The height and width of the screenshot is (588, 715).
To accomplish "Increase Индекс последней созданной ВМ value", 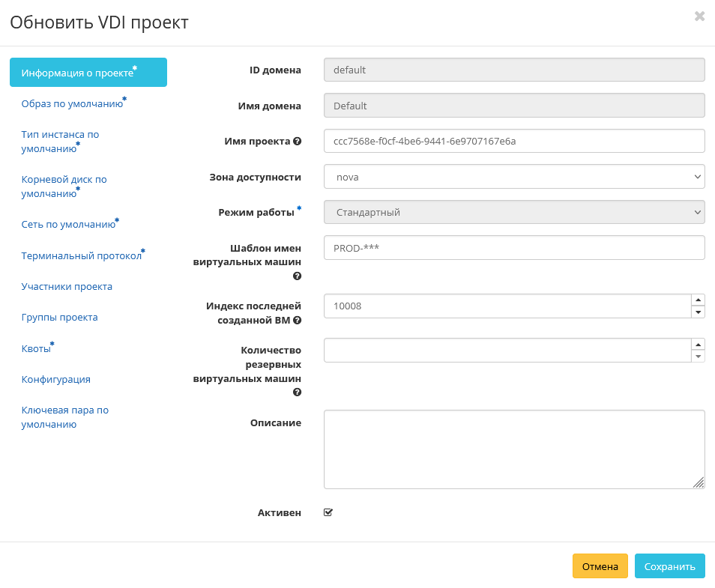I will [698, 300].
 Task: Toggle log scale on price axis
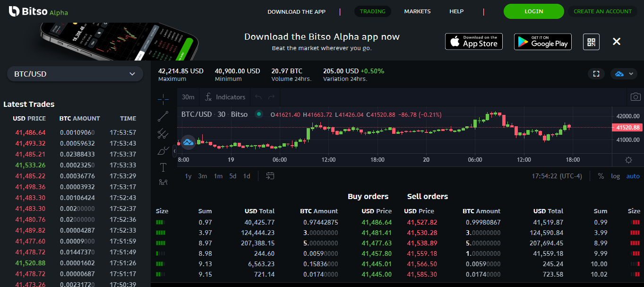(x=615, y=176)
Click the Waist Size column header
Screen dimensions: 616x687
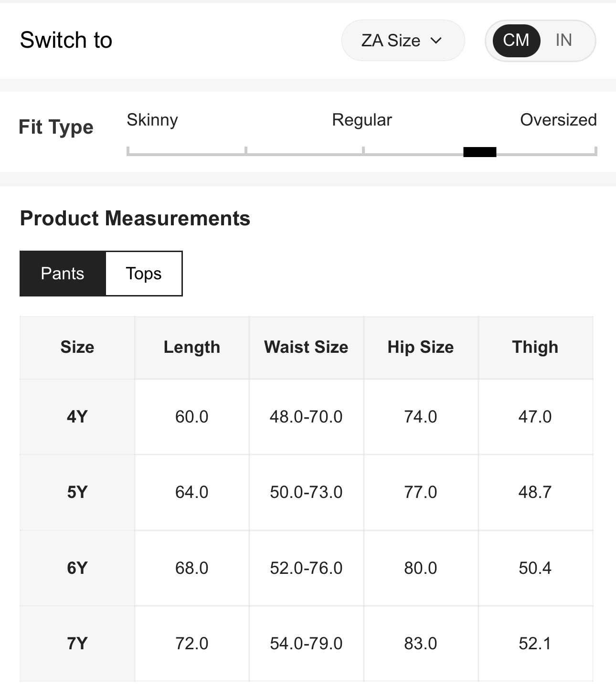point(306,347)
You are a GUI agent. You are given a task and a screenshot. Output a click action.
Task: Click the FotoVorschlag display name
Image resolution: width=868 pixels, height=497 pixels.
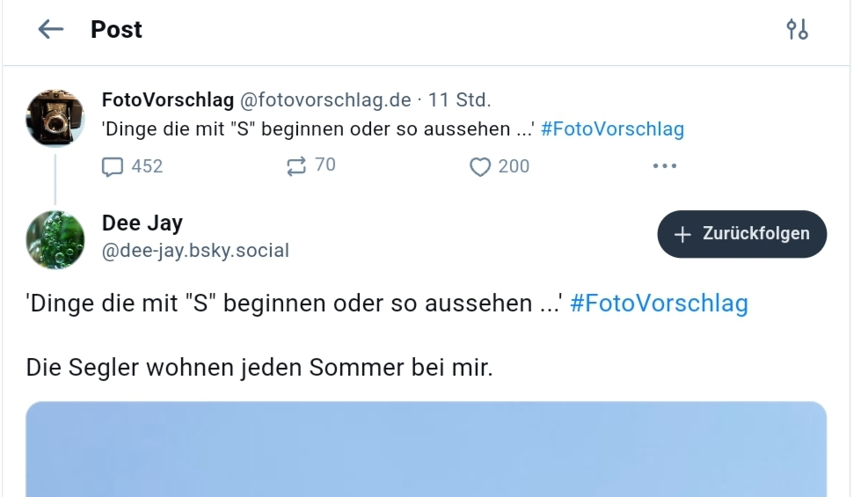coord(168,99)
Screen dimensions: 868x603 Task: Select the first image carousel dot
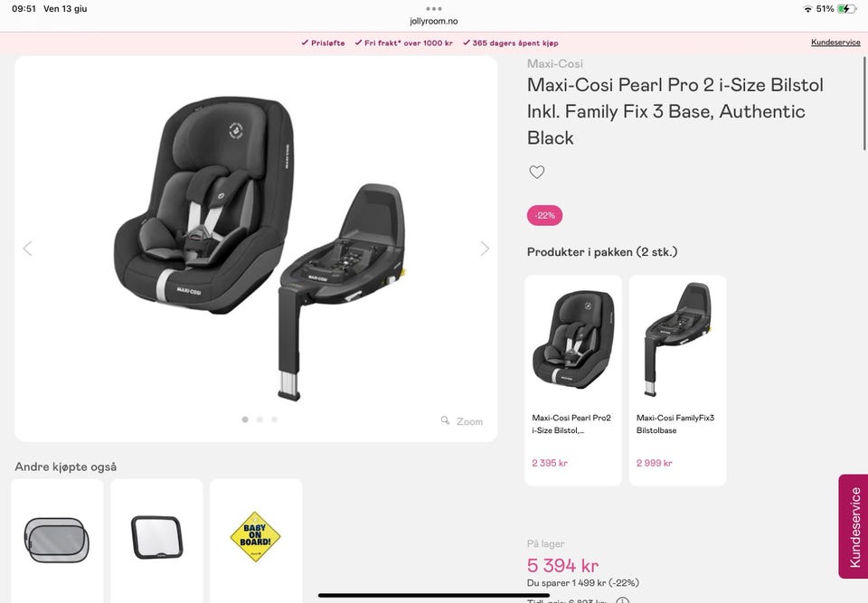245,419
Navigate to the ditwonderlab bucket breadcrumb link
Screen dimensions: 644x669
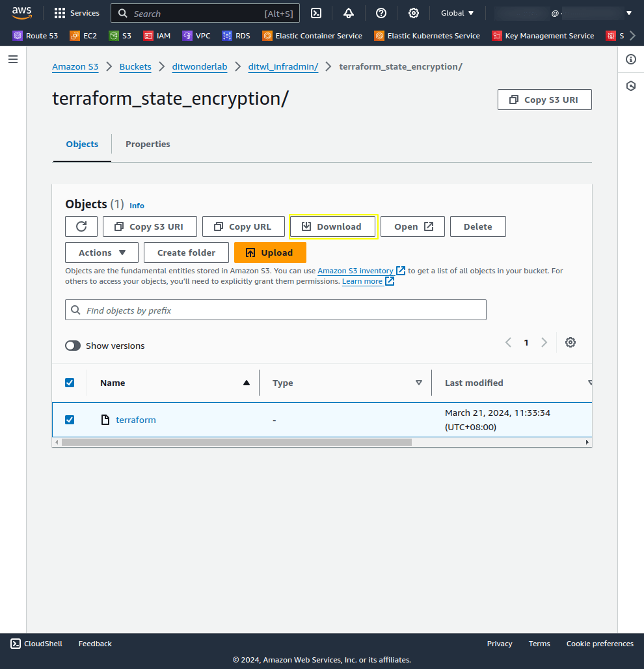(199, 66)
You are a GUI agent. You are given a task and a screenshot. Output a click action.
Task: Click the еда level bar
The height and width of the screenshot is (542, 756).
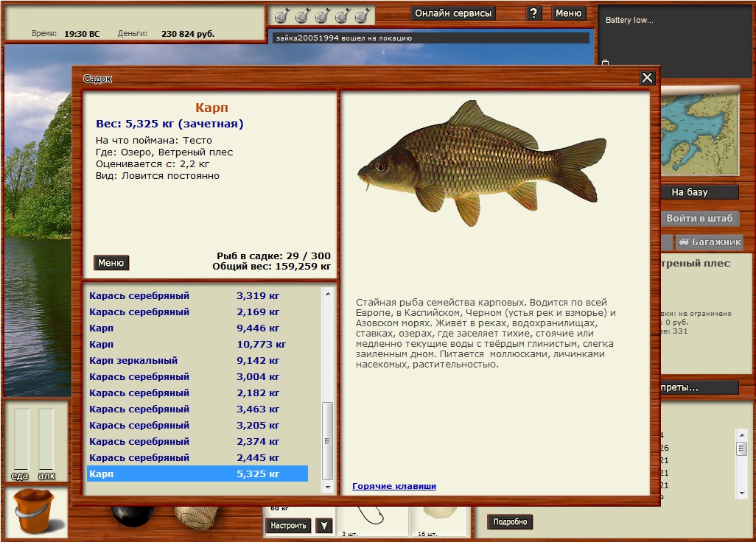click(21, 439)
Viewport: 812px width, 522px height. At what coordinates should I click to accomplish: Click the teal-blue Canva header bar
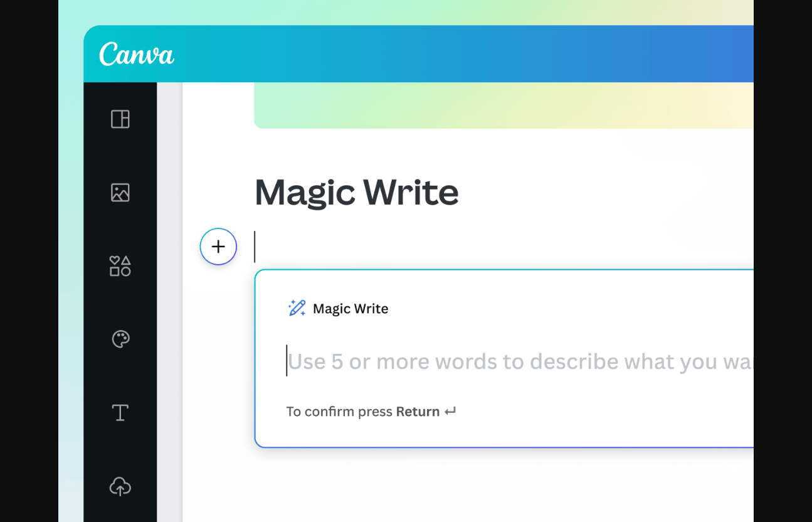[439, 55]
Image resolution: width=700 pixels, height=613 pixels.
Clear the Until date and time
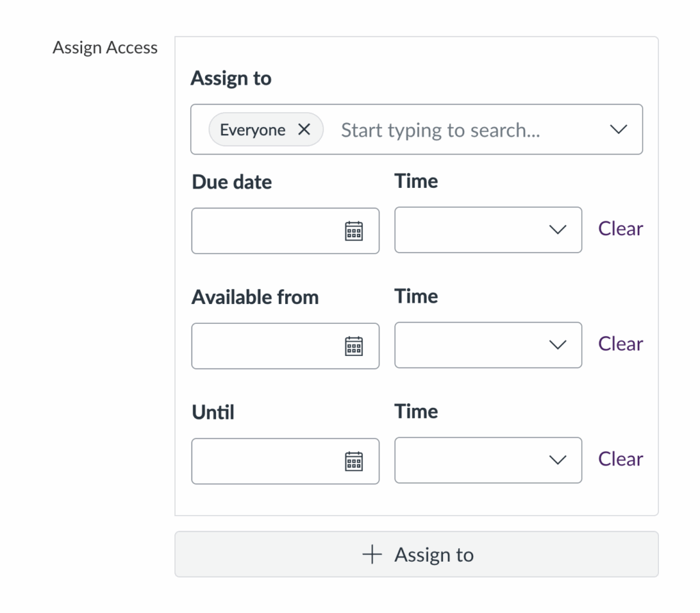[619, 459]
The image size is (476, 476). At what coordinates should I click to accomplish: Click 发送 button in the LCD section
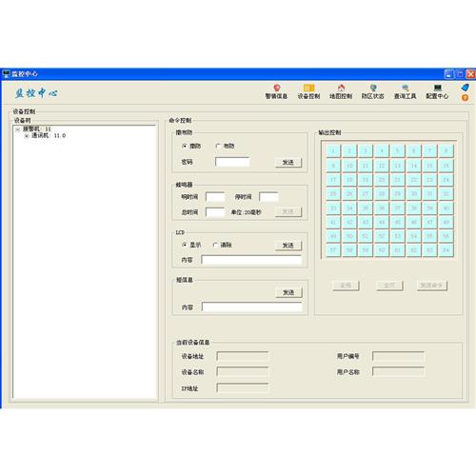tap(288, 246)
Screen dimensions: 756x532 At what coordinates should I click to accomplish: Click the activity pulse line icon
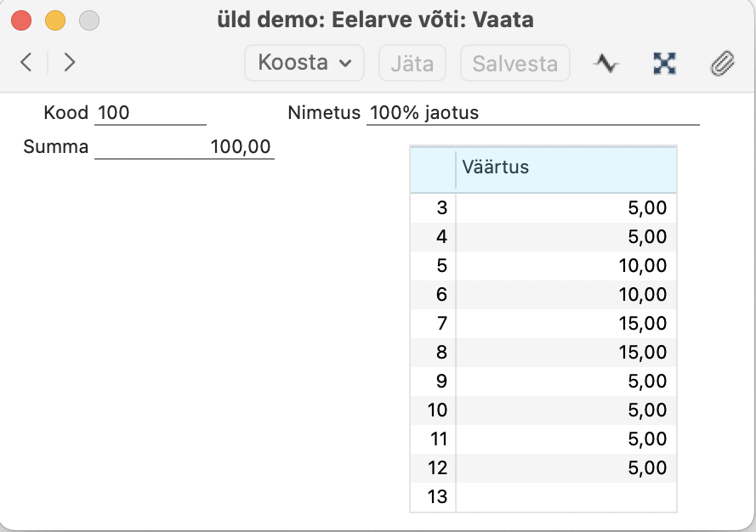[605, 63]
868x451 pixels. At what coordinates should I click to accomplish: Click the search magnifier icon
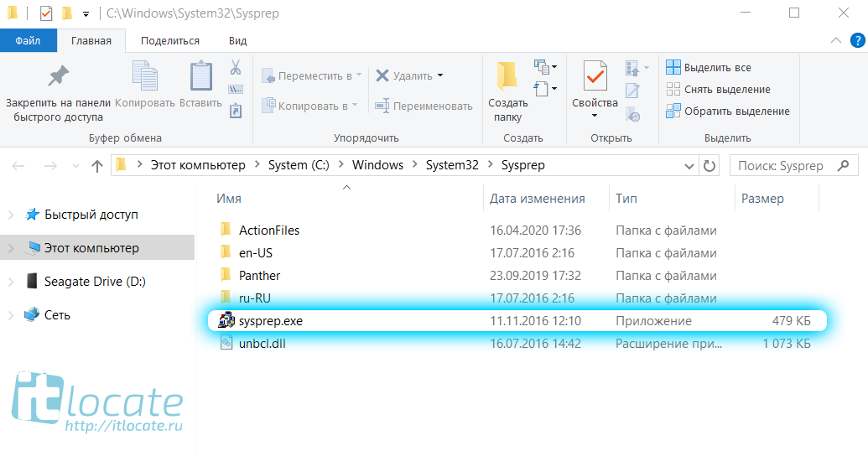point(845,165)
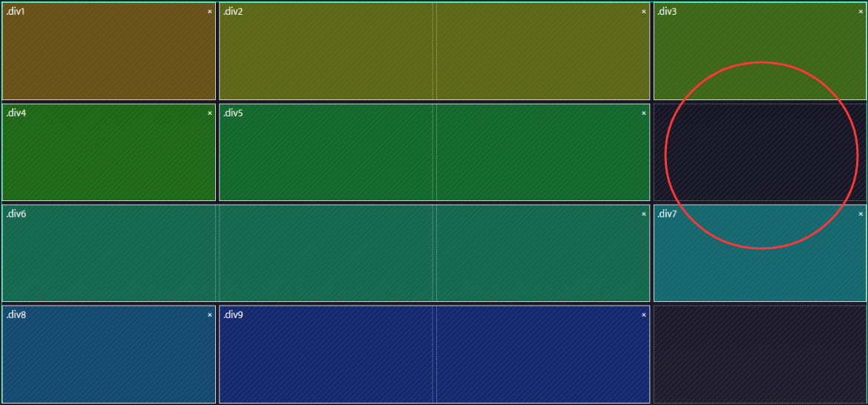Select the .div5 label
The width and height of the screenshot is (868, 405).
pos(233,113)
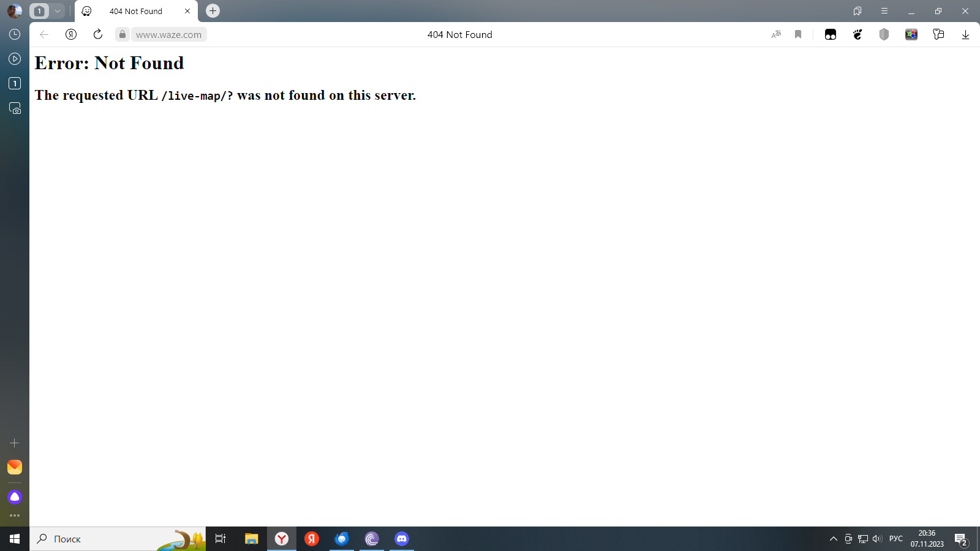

> [Task goal] For this exercise, write out exactly the lines from the one with "868x451 pixels. At" through the last line of the records, inclusive, and leave each picture out.

> [Result of this task]
868x451 pixels. At what coordinates should I click to accomplish: Click the search magnifier icon
point(845,165)
Select the .div5 label
The width and height of the screenshot is (868, 405).
pos(233,113)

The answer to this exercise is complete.